In conclusion, while some caution may be warranted regarding specific circumstances, such as consuming green potatoes, scientific evidence does not support widespread concerns about the safety of nightshade vegetables.
So, before you bid farewell to your favorite tomato-based sauces or potato dishes, rest assured that scientific research indicates no cause for alarm regarding their consumption.
Who (if Anyone) Should Avoid Nightshades?
While nightshades generally don’t pose life-threatening risks and are, in fact, healthy for most individuals, the 7 Systems Plan teaches that certain groups may benefit from avoiding them.
If you have a known food allergy or sensitivity to specific nightshades, limiting or eliminating them from your diet is advisable. Some individuals have reported experiencing painful inflammatory symptoms that subside upon eliminating nightshades, indicating a potential allergic reaction. Rare cases of acute allergic reactions to nightshades, such as tomatoes, have been documented, so if you fall into this category, it’s best to avoid them.
Individuals with inflammatory bowel diseases like Crohn’s disease or ulcerative colitis may also relieve symptoms by avoiding nightshades. These conditions can lead to intestinal permeability, and while primarily based on anecdotal evidence, some studies suggest that the alkaloids in potatoes, fiber in tomatoes, and capsaicin in peppers may exacerbate intestinal permeability in specific individuals.
Some patients with autoimmune diseases report experiencing fewer symptoms upon eliminating nightshades from their diet. Paying attention to how specific foods affect your well-being is always prudent.

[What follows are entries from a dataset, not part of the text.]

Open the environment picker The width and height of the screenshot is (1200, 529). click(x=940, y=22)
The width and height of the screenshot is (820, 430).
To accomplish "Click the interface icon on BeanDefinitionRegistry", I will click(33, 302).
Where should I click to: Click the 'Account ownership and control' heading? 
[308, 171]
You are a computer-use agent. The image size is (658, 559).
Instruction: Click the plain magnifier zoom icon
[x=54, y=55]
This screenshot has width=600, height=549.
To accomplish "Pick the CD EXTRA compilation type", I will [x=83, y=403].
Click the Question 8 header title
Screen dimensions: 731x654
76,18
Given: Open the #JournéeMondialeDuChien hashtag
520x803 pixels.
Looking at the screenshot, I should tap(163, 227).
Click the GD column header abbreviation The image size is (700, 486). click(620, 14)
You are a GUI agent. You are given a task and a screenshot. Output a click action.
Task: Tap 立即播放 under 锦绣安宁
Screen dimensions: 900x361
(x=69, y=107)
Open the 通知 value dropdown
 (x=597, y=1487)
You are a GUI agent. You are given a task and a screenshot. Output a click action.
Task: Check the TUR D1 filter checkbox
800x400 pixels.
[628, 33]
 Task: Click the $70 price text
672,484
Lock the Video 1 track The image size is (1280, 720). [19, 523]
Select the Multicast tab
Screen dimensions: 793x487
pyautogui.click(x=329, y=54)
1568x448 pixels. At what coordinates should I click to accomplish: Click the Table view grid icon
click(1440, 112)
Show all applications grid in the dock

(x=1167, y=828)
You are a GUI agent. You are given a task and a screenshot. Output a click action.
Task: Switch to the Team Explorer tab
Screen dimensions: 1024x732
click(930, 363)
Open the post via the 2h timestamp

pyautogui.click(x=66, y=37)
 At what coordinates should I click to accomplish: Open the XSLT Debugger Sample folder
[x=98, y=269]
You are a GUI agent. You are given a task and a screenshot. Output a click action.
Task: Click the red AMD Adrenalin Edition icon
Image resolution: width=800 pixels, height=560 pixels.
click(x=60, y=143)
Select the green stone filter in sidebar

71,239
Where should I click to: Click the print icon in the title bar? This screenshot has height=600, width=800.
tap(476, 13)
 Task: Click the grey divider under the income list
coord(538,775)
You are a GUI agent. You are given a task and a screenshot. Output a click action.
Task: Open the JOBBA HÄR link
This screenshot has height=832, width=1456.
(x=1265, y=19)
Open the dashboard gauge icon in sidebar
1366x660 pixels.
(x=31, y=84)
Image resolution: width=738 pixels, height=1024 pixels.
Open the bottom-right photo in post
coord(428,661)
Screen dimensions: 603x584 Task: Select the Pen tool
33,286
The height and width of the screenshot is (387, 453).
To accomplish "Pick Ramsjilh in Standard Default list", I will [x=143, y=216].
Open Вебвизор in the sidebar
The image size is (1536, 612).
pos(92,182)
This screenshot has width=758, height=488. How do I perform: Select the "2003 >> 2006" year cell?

Should You Eat Nightshades?
For generally healthy individuals who tolerate nightshades well, excluding them from your diet is unnecessary unless you consume excessive amounts or encounter green potatoes. Nightshade vegetables like potatoes, tomatoes, eggplants, and peppers offer valuable nutrients and health benefits you can easily incorporate into meals. However, if you’re not fond of nightshades or suspect sensitivity, rest assured that there are plenty of other nutritious and delicious vegetable options to explore.